▶ Selected excerpt:
○ ○ ○ ○

Menino’s way: It worked

In Mattapan, 2010: The mayor's playful side came out often. Here, he's busting chops as workers paint a sidewalk. "Hey, ya missed a spot." Photo by Bill ForryIn Mattapan, 2010: The mayor's playful side came out often. Here, he's busting chops as workers paint a sidewalk. "Hey, ya missed a spot." Photo by Bill Forry

Mayor Thomas M. Menino died last Thursday at his home in Hyde Park after a year-long battle with cancer. He was 71 years old.

No matter where you fall on the political spectrum, the news of Menino’s death was a sad moment for any objective Bostonian who has a pulse and a heart. Menino’s retirement brought with it the promise of further contributions to the city’s civic life and — more importantly— to his family, who loved him so dearly.

The Reporter family extends its deepest sympathies to the entire Menino family and in particular to his wife Angela; son Tom Menino, Jr.,; and daughter Susan Menino-Fenton, who, along with her husband, Billy Fenton, and their children, who live in Dorchester, have contributed mightily in their own right to this community.

Tom Menino’s legacy in this neighborhood will be long lasting. The mayor, it was often joked, would show up for the opening of an envelope. So it was that — over his 20-year run in the city’s top office— he came to know so many of us by name and face. His connections to people cut across social strata and incomes and he found it especially fulfilling to engage with young people, to whom he became over the years a surrogate grandfather.

His interest in keeping kids safe and giving them a shot at a better life was genuine, and it showed through his actions. Menino was constantly finding ways to recognize public school students and elevate their expectations. He was obsessive about improving their recreational spaces— Boston’s parks and playgrounds, which made a marked improvement on his watch. And he leaned on the city’s corporate class to step up with summer jobs and new amenities like Camp Harbor View.

Menino’s interest in being the mayor of this city— and nothing else, really— meant that we had his undivided attention. He constantly plumbed our community for young talent and relished the chance to mentor them. He was on the lookout for the next crop of high school and college kids and how he could pick off the best and brightest for his own team. They served him well and with deep devotion— from the fresh-faced neighborhood services coordinators to the most seasoned cabinet chiefs. Even if they sometimes got chewed out by an impatient boss— and most, it seems, did at some point— they came away from their time at City Hall with a deep respect for the man and the office.

The mayor was light-hearted and, sometimes, a little goofy: He liked to bust chops and make silly faces. He loved sharing hot tips on his favorite new restaurant — which, most recently— was the Dockside in South Boston. He had a favored table and occupied it with his family, friends, and staff multiple times a week. There was no “down-time” for Tom Menino. He was constantly “on”— his celebrity rivaled only by the sports hero of the moment.

Tom Menino’s legacy in Dorchester will only be enhanced with time. He laid the groundwork for new growth that, sadly, will only be realized posthumously. Take Columbia Point for example, where a new wave of development is just now beginning. The plans that Tom Menino initiated and insisted upon seven years ago will provide the framework for a whole new neighborhood.

His successor, Mayor Marty Walsh, summed up the man well:
“Even in the latest stages of his illness, his concern – first and foremost – was always for Boston. We are forever grateful for Mayor Menino’s guidance, advice, and continued dedication to Boston. And though he has passed, his legacy and spirit will be felt across the city for generations to come.

“Because of his leadership, Boston is a better place today.”

○ ○ ○ ○

▶ What you are asked to do: Please rewrite everything in the Menino editorial from "The mayor was" down to "whole new neighborhood.", substituting "funny faces" for "silly faces".

Pixel coordinate grounding data:
○ ○ ○ ○

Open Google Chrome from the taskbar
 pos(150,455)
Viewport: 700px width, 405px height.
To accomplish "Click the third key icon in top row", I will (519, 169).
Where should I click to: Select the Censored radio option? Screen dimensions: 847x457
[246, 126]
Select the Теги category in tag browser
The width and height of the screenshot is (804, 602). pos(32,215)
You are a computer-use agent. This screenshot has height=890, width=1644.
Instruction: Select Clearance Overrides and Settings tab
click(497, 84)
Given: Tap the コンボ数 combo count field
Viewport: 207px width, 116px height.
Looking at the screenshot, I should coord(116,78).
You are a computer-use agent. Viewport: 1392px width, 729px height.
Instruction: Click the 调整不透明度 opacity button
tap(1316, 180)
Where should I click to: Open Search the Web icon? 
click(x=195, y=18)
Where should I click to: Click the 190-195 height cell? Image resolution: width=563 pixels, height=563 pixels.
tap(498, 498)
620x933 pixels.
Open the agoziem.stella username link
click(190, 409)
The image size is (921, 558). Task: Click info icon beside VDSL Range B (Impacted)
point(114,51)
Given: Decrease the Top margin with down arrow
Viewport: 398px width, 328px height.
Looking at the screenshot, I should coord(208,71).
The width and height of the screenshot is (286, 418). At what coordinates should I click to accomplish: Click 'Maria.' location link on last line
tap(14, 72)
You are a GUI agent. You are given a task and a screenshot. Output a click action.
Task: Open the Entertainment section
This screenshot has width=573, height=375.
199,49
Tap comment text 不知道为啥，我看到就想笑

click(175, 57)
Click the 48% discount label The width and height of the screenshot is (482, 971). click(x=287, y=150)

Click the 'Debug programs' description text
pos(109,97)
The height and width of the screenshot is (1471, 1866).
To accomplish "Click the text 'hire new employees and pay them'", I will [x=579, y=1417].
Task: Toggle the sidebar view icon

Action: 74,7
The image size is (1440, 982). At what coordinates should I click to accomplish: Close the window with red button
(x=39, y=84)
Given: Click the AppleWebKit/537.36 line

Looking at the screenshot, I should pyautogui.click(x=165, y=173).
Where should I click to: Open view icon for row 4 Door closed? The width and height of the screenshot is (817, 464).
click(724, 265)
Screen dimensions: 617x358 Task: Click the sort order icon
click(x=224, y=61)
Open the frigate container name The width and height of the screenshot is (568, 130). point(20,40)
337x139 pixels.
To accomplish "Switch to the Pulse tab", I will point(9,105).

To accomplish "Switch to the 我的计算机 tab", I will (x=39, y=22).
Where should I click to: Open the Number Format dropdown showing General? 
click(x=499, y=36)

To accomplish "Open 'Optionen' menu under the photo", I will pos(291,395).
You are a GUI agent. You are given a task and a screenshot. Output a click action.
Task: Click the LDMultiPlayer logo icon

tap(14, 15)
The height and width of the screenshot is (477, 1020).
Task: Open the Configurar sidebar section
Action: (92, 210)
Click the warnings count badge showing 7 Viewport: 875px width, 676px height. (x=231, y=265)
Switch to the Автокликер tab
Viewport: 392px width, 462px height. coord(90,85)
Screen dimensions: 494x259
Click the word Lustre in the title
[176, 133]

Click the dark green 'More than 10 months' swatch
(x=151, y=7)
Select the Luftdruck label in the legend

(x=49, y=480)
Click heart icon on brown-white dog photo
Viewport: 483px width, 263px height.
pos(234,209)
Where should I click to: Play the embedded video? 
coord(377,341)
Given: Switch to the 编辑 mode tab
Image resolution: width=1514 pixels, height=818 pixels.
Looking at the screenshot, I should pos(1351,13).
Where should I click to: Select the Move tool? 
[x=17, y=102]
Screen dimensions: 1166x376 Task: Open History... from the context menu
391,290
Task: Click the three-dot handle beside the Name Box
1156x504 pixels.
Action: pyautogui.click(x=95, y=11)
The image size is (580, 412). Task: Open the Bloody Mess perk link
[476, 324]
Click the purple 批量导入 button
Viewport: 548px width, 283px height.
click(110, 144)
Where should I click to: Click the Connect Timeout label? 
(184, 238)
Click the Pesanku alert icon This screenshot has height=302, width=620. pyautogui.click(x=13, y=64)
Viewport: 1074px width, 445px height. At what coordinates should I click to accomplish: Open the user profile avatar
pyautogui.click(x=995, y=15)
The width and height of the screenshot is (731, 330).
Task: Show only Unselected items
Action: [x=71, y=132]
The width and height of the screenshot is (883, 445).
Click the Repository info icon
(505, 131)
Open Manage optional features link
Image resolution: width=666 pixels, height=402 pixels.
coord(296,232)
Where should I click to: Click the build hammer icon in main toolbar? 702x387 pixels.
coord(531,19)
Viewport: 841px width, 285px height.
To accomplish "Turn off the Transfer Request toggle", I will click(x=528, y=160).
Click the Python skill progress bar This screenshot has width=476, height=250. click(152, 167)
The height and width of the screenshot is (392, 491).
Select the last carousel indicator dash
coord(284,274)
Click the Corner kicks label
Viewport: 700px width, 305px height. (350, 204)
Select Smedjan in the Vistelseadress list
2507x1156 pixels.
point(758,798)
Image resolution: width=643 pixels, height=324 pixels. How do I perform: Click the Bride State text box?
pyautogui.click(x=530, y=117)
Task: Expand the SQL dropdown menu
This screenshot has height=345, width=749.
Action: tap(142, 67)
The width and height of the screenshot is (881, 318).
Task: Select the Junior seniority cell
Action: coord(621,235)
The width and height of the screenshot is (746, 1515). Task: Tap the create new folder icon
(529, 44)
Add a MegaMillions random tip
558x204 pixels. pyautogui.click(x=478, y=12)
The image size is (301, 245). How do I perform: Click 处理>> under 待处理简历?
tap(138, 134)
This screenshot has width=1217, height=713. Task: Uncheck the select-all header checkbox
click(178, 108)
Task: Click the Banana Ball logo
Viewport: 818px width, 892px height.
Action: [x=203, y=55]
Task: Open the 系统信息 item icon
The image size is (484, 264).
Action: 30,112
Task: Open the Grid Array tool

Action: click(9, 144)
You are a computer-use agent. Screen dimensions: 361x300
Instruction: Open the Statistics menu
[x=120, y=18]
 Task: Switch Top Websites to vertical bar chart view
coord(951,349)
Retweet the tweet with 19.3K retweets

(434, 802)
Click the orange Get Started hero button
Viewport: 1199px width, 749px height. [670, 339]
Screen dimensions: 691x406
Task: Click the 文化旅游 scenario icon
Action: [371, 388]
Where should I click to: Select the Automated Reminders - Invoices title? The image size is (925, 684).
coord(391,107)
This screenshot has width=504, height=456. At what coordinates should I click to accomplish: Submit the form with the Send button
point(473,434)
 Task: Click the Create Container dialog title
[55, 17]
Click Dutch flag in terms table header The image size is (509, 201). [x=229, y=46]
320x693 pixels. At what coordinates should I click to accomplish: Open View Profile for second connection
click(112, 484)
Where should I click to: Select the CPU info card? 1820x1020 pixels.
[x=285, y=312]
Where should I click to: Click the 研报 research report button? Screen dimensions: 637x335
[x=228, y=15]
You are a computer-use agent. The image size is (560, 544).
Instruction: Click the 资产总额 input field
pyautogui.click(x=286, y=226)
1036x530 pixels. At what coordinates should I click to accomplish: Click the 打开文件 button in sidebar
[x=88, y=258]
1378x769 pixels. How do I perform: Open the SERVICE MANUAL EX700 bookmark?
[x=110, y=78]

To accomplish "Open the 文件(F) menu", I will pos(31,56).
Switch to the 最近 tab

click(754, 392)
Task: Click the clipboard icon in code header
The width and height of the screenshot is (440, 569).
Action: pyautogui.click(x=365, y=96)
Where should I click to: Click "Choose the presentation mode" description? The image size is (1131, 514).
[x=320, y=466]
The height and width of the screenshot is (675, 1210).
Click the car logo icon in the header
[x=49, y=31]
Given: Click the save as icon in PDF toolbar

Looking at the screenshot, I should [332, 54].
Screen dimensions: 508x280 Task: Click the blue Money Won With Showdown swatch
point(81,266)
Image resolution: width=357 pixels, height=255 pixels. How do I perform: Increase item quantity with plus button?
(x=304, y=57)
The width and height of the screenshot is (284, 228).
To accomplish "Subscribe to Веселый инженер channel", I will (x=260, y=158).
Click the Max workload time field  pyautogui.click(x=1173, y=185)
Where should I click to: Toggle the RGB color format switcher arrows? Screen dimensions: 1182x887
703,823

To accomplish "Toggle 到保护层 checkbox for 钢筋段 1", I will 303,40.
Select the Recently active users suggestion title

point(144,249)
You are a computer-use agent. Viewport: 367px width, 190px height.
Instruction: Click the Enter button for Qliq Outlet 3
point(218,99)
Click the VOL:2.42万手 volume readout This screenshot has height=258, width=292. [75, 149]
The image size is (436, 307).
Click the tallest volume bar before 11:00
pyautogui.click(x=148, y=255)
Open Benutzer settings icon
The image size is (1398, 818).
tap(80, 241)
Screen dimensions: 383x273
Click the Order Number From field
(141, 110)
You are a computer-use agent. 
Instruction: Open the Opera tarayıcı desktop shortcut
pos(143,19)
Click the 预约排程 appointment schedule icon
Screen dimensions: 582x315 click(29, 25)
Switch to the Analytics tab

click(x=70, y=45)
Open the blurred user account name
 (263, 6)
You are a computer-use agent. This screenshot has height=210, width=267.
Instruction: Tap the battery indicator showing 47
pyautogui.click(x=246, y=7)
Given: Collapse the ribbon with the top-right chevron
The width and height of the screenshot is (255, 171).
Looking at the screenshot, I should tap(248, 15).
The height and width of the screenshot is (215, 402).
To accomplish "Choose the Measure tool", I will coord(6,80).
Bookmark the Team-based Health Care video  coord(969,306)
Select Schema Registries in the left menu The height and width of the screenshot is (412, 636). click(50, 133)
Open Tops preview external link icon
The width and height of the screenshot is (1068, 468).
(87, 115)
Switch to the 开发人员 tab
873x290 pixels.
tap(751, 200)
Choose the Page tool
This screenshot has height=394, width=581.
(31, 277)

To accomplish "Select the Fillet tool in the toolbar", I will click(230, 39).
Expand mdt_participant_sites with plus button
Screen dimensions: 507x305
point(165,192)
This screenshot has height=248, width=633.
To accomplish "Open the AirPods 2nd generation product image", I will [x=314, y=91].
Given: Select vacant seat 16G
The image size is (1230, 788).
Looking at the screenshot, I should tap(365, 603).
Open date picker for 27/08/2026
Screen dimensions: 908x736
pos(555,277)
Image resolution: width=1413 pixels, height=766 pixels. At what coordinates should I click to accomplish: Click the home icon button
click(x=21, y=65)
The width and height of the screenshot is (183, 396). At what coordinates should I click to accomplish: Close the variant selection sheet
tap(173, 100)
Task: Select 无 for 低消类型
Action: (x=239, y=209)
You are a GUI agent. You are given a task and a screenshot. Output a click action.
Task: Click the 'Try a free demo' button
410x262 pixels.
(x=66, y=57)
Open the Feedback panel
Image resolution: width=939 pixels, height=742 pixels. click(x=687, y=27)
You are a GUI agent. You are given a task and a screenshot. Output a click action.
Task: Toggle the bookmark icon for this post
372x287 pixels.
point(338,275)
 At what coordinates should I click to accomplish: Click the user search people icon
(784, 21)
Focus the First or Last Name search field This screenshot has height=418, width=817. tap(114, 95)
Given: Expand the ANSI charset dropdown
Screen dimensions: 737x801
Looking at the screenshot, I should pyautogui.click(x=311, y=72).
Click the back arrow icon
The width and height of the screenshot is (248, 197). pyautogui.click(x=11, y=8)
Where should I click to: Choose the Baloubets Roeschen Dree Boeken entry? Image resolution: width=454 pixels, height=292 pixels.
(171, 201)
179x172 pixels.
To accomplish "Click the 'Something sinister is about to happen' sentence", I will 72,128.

○ ○ ○ ○

▶ Answer to this task:
The mayor was light-hearted and, sometimes, a little goofy: He liked to bust chops and make funny faces. He loved sharing hot tips on his favorite new restaurant — which, most recently— was the Dockside in South Boston. He had a favored table and occupied it with his family, friends, and staff multiple times a week. There was no “down-time” for Tom Menino. He was constantly “on”— his celebrity rivaled only by the sports hero of the moment.

Tom Menino’s legacy in Dorchester will only be enhanced with time. He laid the groundwork for new growth that, sadly, will only be realized posthumously. Take Columbia Point for example, where a new wave of development is just now beginning. The plans that Tom Menino initiated and insisted upon seven years ago will provide the framework for a whole new neighborhood.